On 2010 Oct 21, at 1:44 PM, <arcarlini at iee.org> wrote:
Tony Duell [ard at p850ug1.demon.co.uk] wrote:
I wonder
how the authors of that/those wikipedia articles feel about
this? I know
I'd be pretty annoyed if somedy did that with something I'd written.
If you post something on Wikipedia it remains yours but you've given
the world
a licence to do whatever the creative commons lincence and/or GNU docs
licence
allows them to do.
Which (I think) means that they can print it off in a book (as long as
there's
an appropriate attribuiton).
I'm not that bothered so I've not read the licences in detail (but I
would if
I were going to copy articles wholesale and sell them ...). In
general, if you
write something on Wikipedia it looks like you're trying to make it
available
to the world, so it's no big surprise to me that someone has done that.
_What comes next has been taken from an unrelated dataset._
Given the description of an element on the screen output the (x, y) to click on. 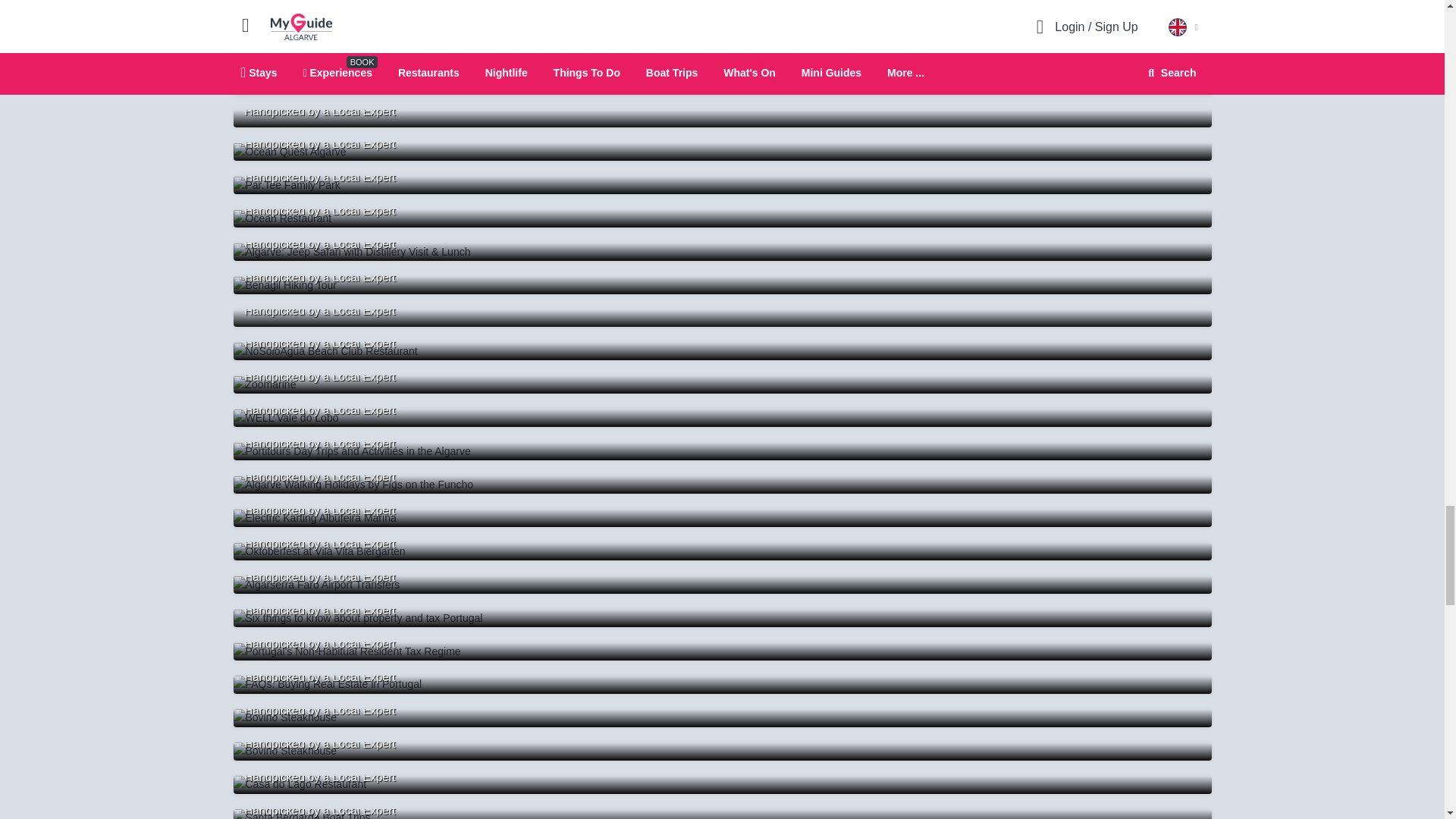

That said, if I bought a book that turned out to be a reprint of one
of more
Wikipedia articles and it wasn't pretty clear up front that that was
going to
be the case, I'd certainly be miffed. But if I were the author of all
(or some)
of any of those articles, I don't think I'd be justified in
complaining much.
If one does a search on amazon for "Betascript" (the publishers), you
get back 116,000 results on everything from navy ships to game shows to
"open theism". Everything is 'edited' by the same 3 people.
They're not exactly trying to hide what they're doing, but I'd still
call it sleazy, especially when you look at the prices.
How they manage to make, for example, "USS Dempsey" into 96 pages when
the wikipedia entry is maybe 2 pages is another question.
There's also "Alphascript" Publishing, with 67,000 results, and again 3
'editors', but different names.
I haven't checked for Deltascript or Gammascript.